Collect each line below that contains the word "icon", and copy those lines out in full.

(Provided entries):
_ _ _ _ _

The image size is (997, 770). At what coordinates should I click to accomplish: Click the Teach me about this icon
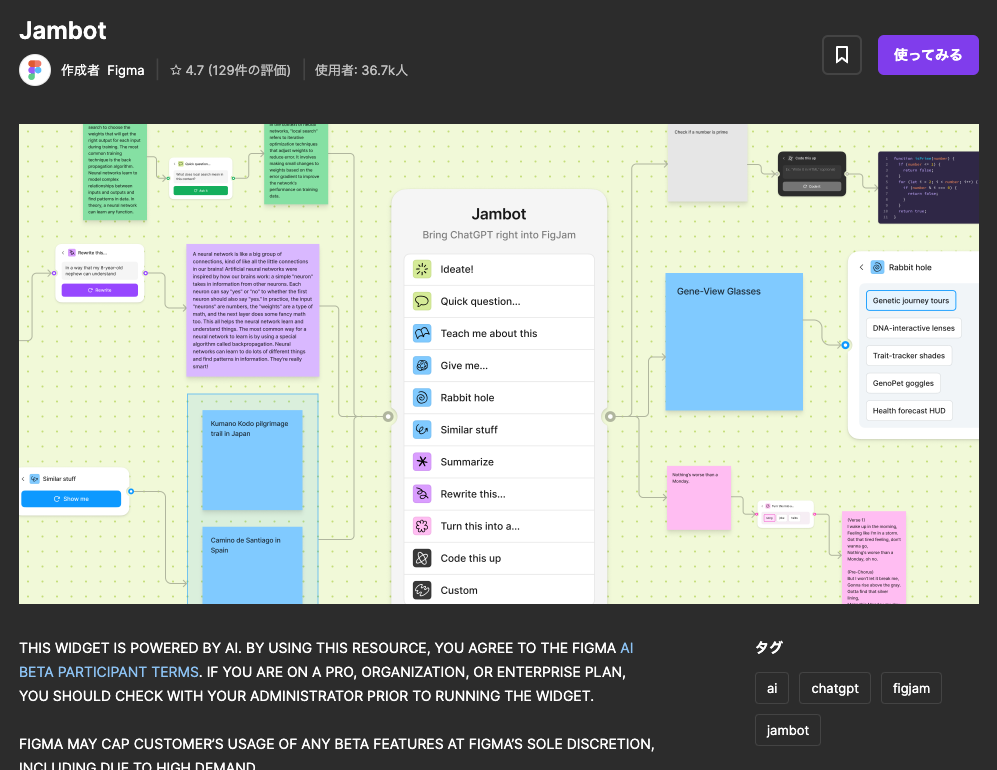click(x=422, y=334)
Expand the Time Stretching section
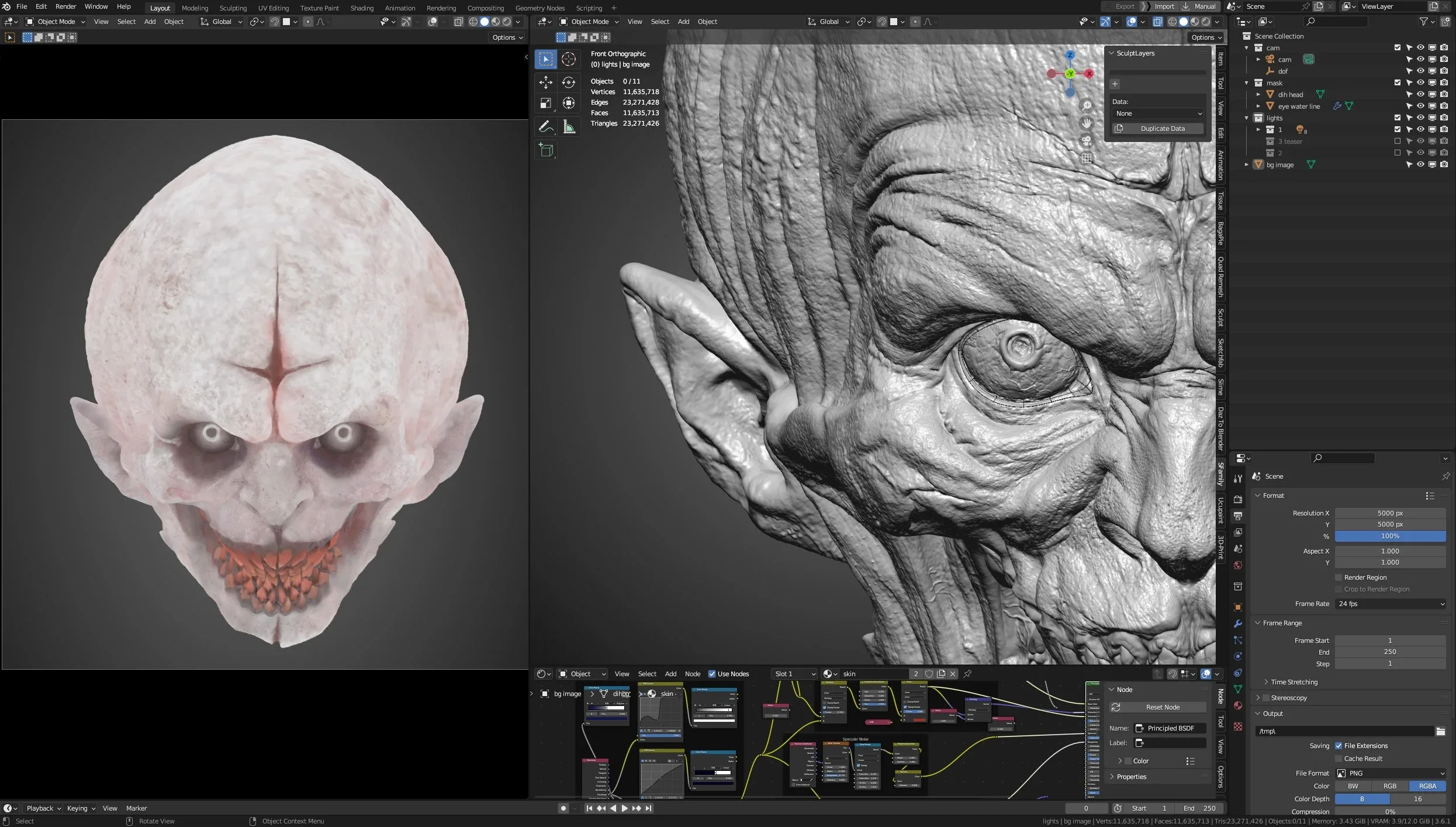Screen dimensions: 1456x827 tap(1294, 682)
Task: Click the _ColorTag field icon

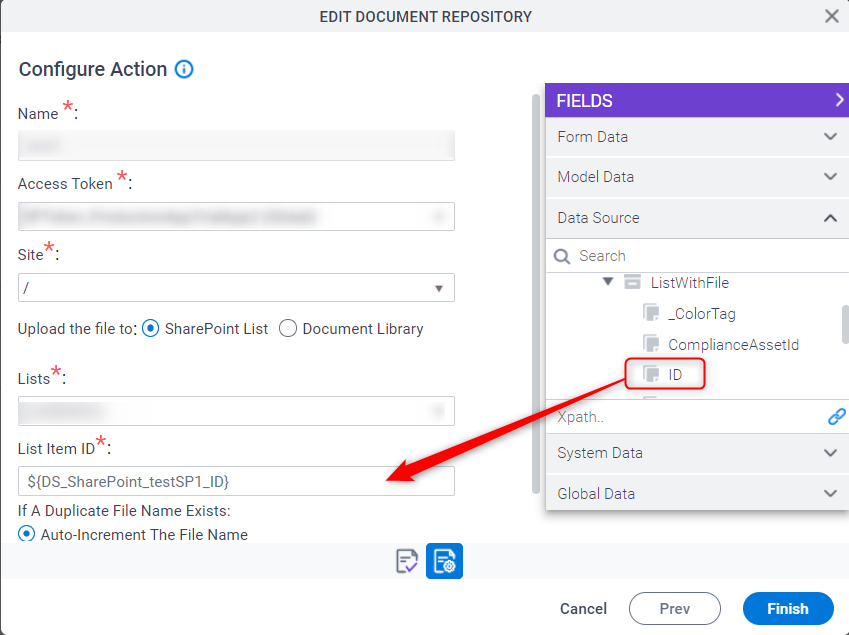Action: (651, 314)
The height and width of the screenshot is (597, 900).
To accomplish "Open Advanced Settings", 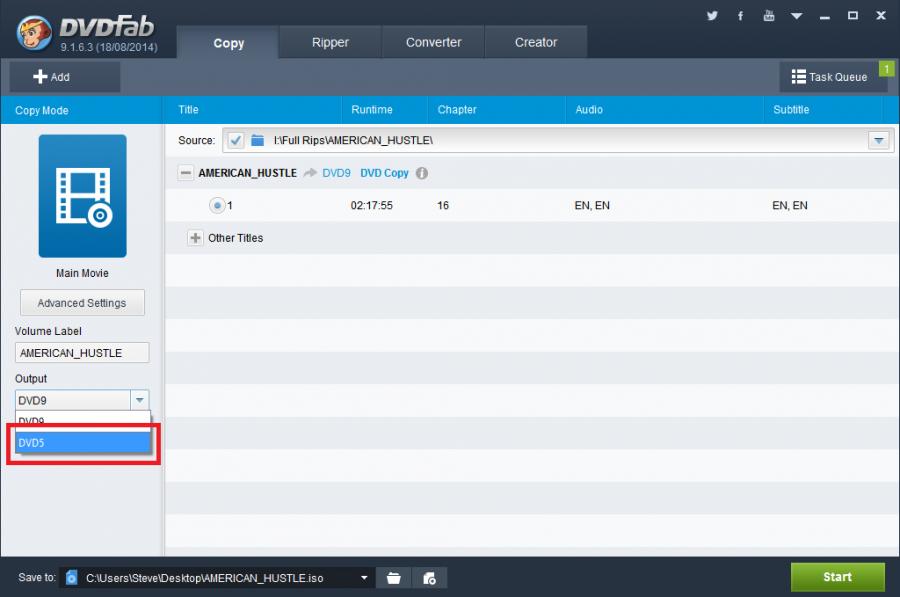I will coord(82,303).
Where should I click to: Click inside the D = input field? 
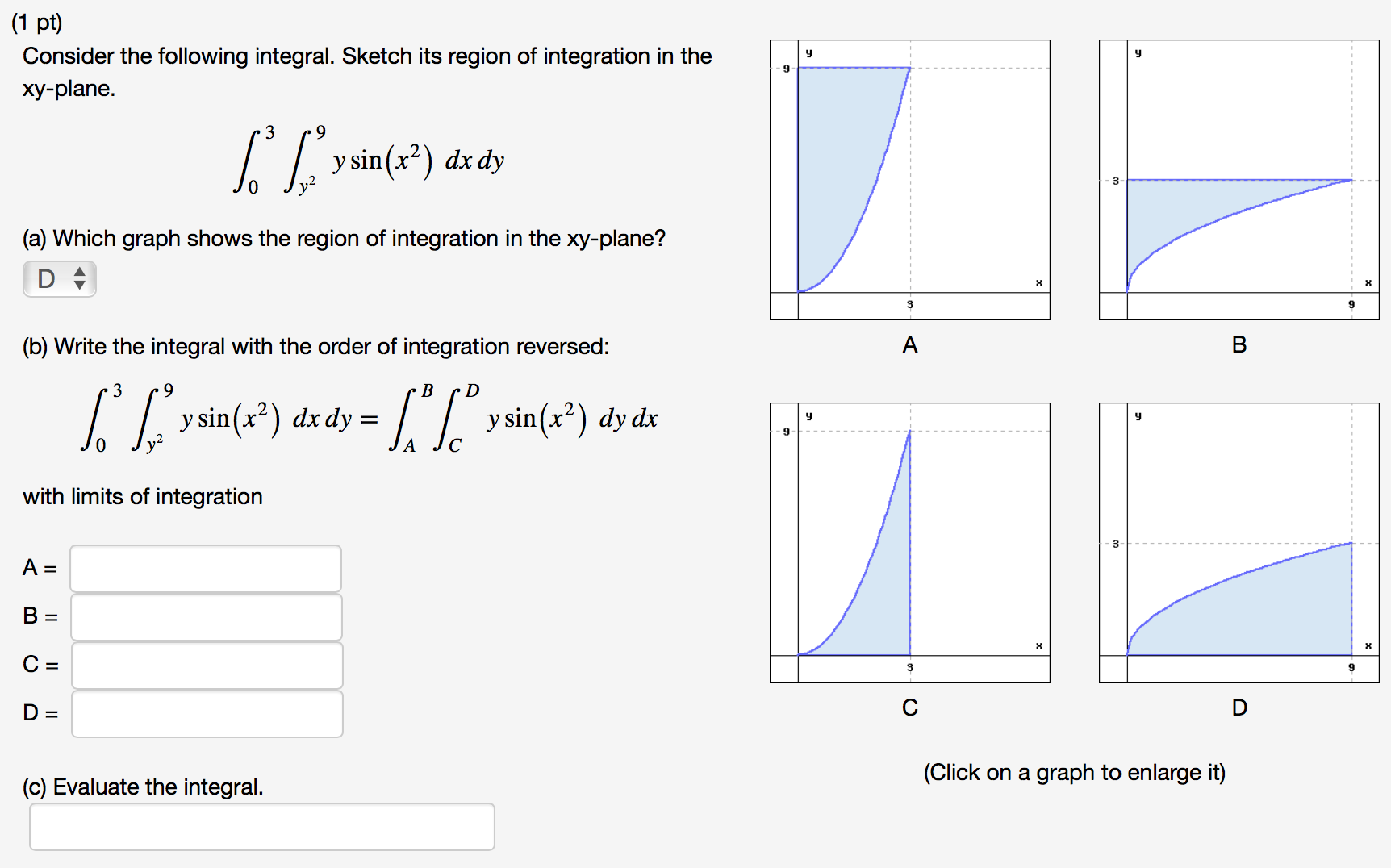pos(206,714)
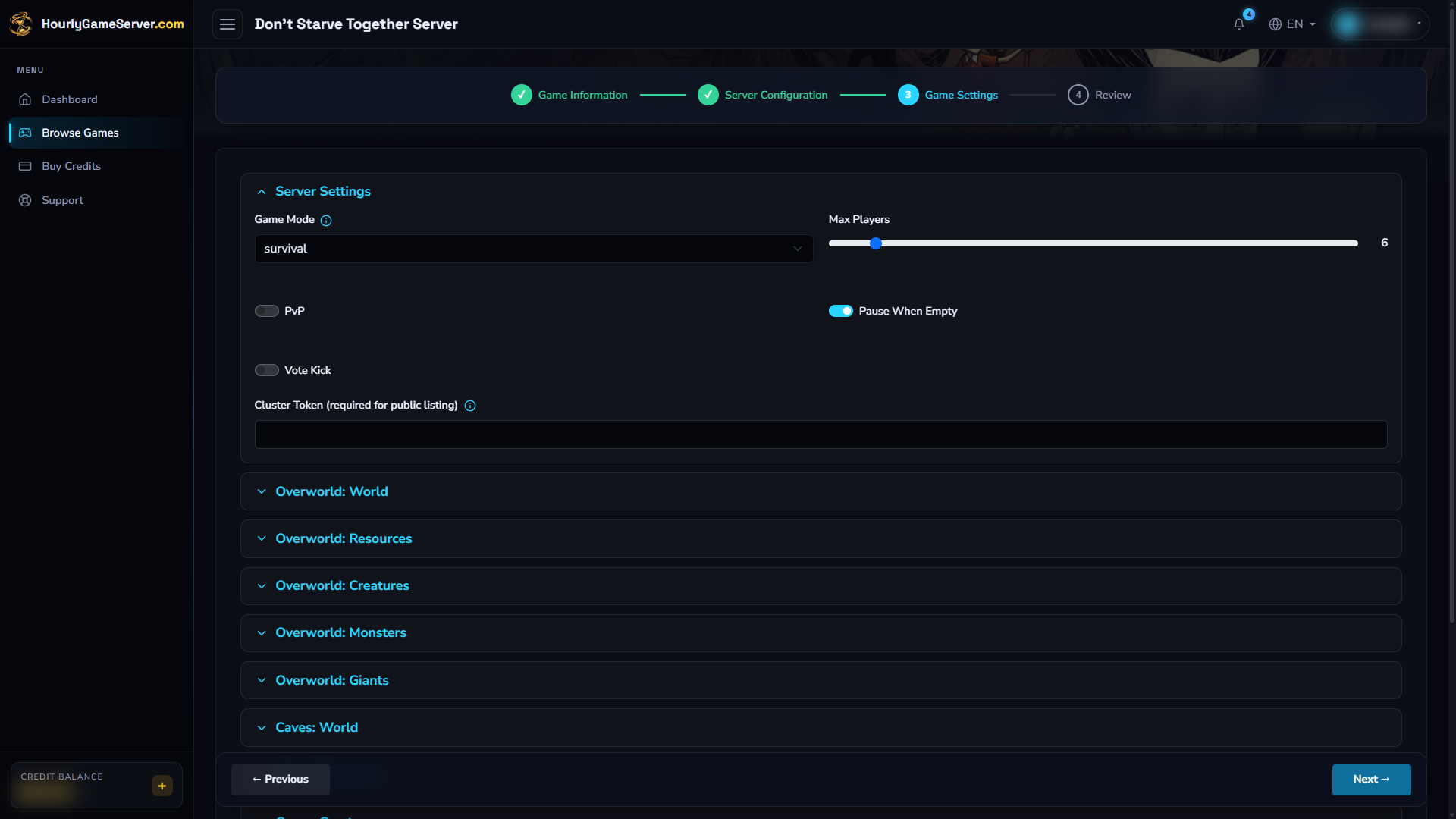Disable the Pause When Empty toggle
Viewport: 1456px width, 819px height.
[x=841, y=311]
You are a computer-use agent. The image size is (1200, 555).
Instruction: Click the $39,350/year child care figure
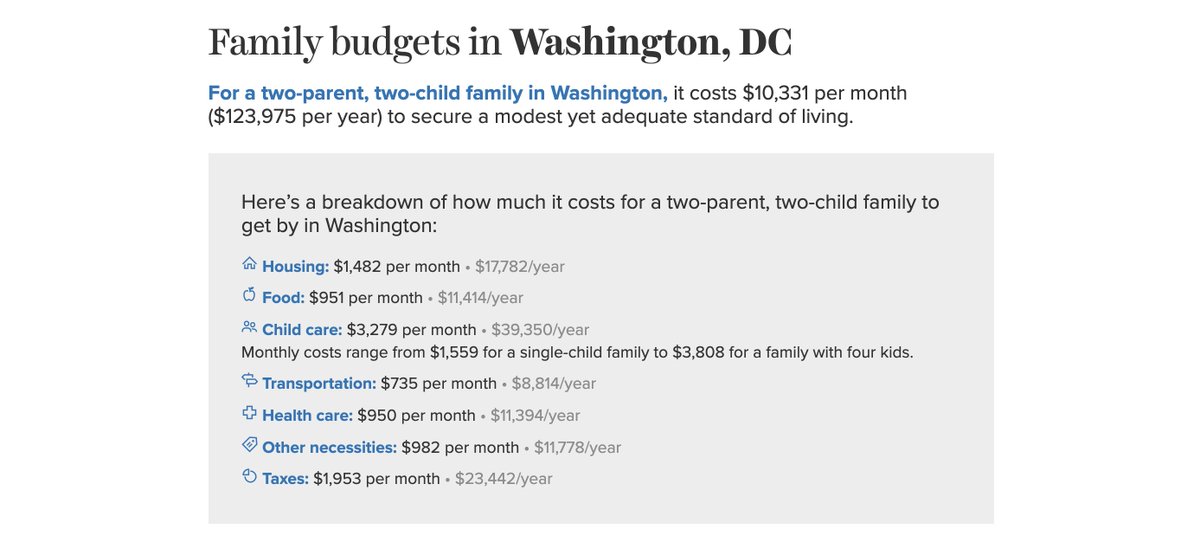540,330
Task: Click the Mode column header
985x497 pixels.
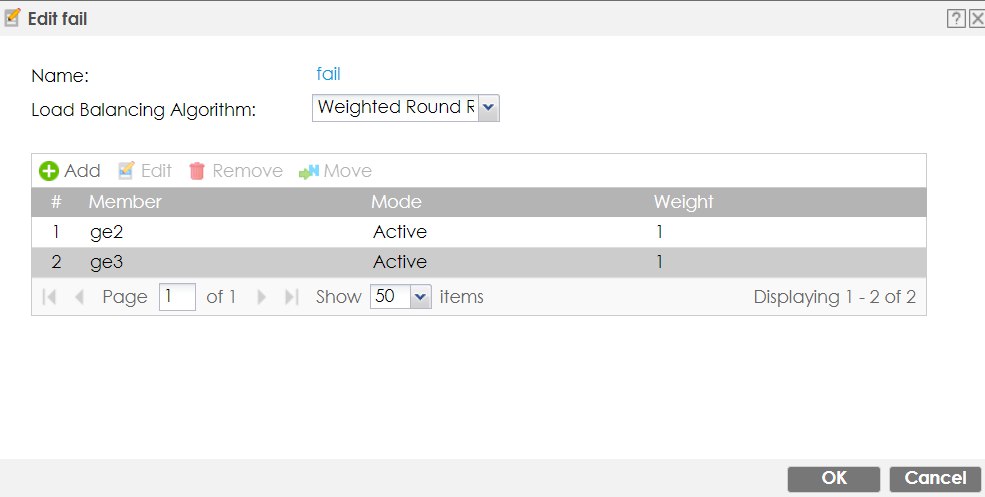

_ _ _ _ _

(Complete answer):
The image size is (997, 770). At what coordinates should I click to accomplish: Click the Teach me about this icon
Task: Click the _ColorTag field icon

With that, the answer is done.